We’ve had a look in our crystal ball and saw some insights on how much of a threat travel sites will pose to agents in the coming years.
Just kidding, we actually just had a chat with our mate, Michael McQueen the futurist.
That’s right, folks, welcome to the final instalment of our three-part series of articles where we consult McQueen about all things travel.
McQueen told us that travel sites might actually be driving customers back to agents. Not stealing their business.
“The interesting double-edged sword is that even though they are seen as a threat to agents, the challenge now is it’s coming full circle,” McQueen said.
“It’s added so much complexity and people are getting overwhelmed by how much is online. They just want someone to simplify the complexity.”
“So in some respects, they’re the best of friends and the worst of enemies. In a way they offer something you can’t get: no travel agent has enough experience or exposure to the market to compete with all that’s available online.”
“But part of the value proposition [for agents] is that people are busy, they don’t have time to wade through 47 options for hotels in Soho so travel agents can then sort through it, they have experience, they have relationships with some of these providers, they can get you a good deal and make it simple.”
McQueen told us the future of online travel platforms revolves around data.
“Google flights is one of the biggest ones to watch.
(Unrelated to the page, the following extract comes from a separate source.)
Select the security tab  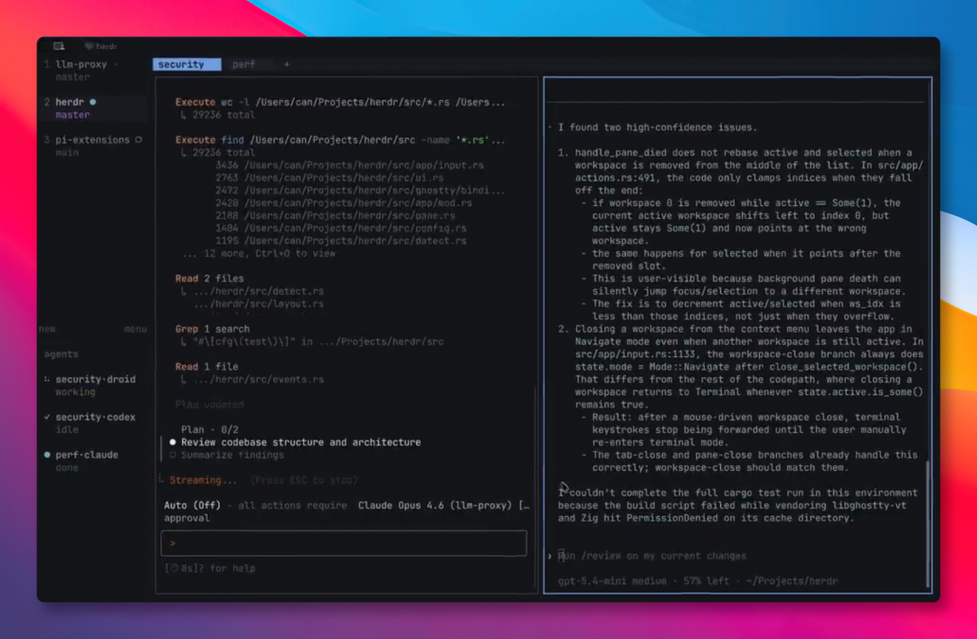(186, 64)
Google flights are making it easier to monitor fares, you can put on a fare alert and Google will let you know if the price has gone up or down or the best time to buy it based on historical data.”
“That’s very valuable for consumers and Google can do it because they have the data.”
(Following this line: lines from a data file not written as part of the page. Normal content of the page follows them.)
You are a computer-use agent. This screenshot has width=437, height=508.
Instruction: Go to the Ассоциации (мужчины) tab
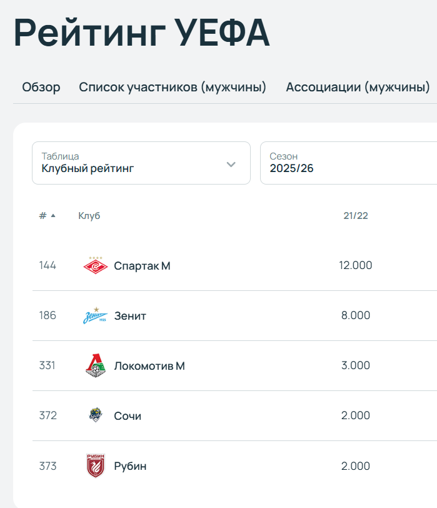[x=358, y=87]
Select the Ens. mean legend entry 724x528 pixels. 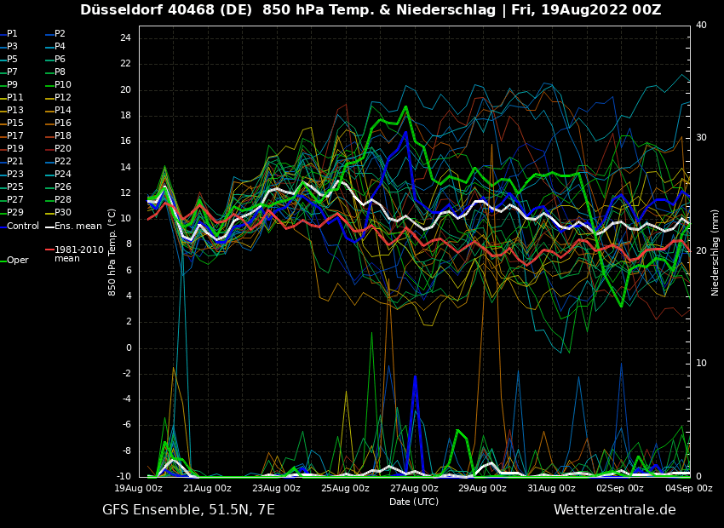pos(78,227)
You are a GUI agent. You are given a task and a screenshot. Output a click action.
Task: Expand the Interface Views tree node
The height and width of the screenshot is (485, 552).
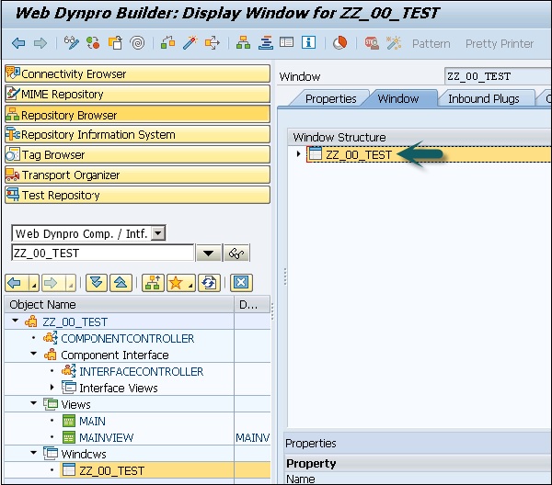click(x=52, y=388)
“That’s a big thing that’s coming into play, the value of data.”
He predicts that Facebook will be used as the equivalent of a guidebook because of their vast quantities of data.
“Facebook’s play for providing travel guidance is interesting because the stuff they have access to from a data perspective is very valuable.”
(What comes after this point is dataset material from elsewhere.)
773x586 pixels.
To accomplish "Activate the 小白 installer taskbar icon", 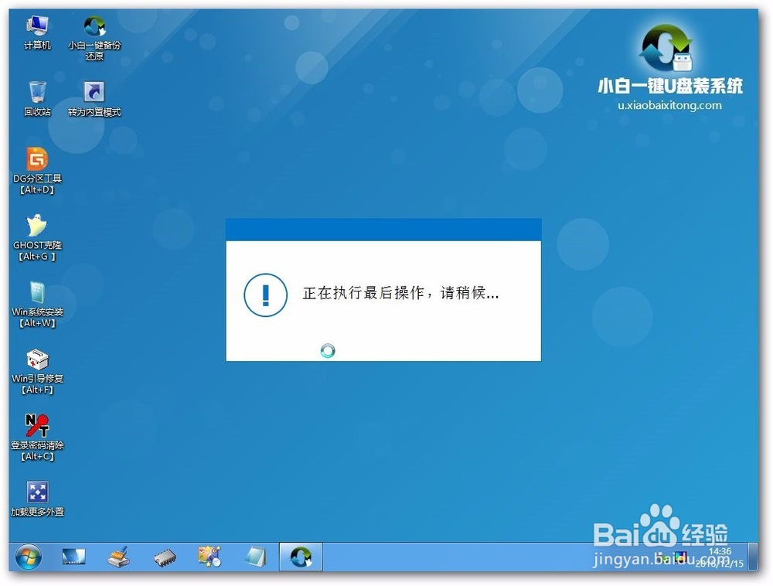I will (x=301, y=556).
“If I got to a city and open up Facebook City Guides, it will show me that three friends, who i know have good taste, went to this restaurant last time they were in Venice.”
“Whereas going onto TripAdvisor and seeing people’s reviews, when you don’t know if they have very different taste to you or different budgets does not have as much appeal.”
In terms of the other big online players, Michael also commented that he can’t see Airbnb’s expansion into business travel going very well.
“I mean if you’re travelling for work do you really want to be staying in someone elses’ apartment and trying to work everything out? Or do you want to go to a Hilton where it’s all very low requirement, the same as every other Hilton you’ve stayed in for work.”
“[Airbnb] are also looking to own other parts of the travel business as well so I guess they’re trying to pitch themselves as a competitor to Priceline and Expedia, but I think they need to be mindful of extending themselves too much.”
“They’re good at one or two things in the travel market but can they be good at all things? Maybe not. They probably don’t want to expand too rapidly. But that’s one to watch.”